EXERCISE REQUIREMENTS: Who won the wheelchair singles title at the 2022 ABN AMRO Rotterdam tennis tournament, according to the page on it?

DOCUMENT EXCERPT:

- Date: 7–13 February
- Edition: 49th
- Category: ATP Tour 500
- Draw: 32S / 16D
- Prize money: €1,349,070
- Surface: Hard (Indoor)
- Location: Rotterdam, Netherlands
- Venue: Rotterdam Ahoy

Champions

Singles
- Félix Auger-Aliassime

Doubles
- Robin Haase / Matwé Middelkoop

Wheelchair singles
- Alfie Hewett

Wheelchair doubles
- Stéphane Houdet / Nicolas Peifer
- ← 2021 · Rotterdam Open · 2023 →

= 2022 ABN AMRO Rotterdam =

The 2022 ABN AMRO Rotterdam was a men's tennis tournament played on indoor hard courts. It took place at the Rotterdam Ahoy in the Dutch city of Rotterdam, between 7 and 13 February 2022. It was the 49th edition of the Rotterdam Open, and part of the ATP Tour 500 series on the 2022 ATP Tour. The tournament also includes a Men's Wheelchair Tennis Singles and Doubles draw.

SOURCE EXCERPT:
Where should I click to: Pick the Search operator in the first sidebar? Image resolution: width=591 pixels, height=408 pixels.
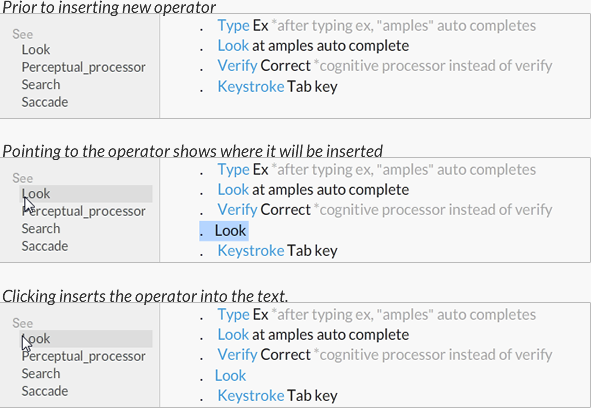pos(41,84)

REPLY: Alfie Hewett